GIVEN REQUEST ▸ Rewrite the rows from the line containing "You are a computer-use agent. The" through the end of the rows, changing "trash icon" to "bin icon" and leaving everything else as it is.

RECORDS FOR THIS TASK ▸
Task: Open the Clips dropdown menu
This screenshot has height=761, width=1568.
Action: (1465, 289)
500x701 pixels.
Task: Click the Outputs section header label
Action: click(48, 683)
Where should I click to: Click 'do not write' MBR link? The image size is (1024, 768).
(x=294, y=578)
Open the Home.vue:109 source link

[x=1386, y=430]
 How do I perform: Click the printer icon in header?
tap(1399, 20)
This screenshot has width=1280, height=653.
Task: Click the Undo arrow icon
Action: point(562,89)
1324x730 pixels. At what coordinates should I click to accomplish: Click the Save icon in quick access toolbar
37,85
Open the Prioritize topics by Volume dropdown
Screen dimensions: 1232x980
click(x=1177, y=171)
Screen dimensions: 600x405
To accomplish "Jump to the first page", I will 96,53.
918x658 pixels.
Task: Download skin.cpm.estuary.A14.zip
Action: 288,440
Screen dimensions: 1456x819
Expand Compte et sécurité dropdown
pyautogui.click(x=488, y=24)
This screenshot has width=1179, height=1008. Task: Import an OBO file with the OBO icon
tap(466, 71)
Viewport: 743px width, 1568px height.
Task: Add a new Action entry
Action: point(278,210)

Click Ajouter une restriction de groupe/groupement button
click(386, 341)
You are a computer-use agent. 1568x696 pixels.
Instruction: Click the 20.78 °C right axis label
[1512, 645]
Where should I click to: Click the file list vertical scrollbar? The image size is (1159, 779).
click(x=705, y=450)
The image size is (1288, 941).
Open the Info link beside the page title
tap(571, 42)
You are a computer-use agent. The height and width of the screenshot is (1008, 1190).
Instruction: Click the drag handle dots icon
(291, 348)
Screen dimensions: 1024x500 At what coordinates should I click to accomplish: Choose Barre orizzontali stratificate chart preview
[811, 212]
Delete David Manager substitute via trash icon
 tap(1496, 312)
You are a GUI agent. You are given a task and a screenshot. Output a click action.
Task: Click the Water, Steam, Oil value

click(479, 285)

OUTPUT ▸
You are a computer-use agent. The height and width of the screenshot is (1008, 1190).
Instruction: Click the drag handle dots icon
(291, 348)
Screen dimensions: 1024x500 At what coordinates should I click to accomplish: Choose Barre orizzontali stratificate chart preview
[811, 212]
Delete David Manager substitute via bin icon
 tap(1496, 312)
You are a GUI agent. You are given a task and a screenshot. Output a click action.
Task: Click the Water, Steam, Oil value

click(479, 285)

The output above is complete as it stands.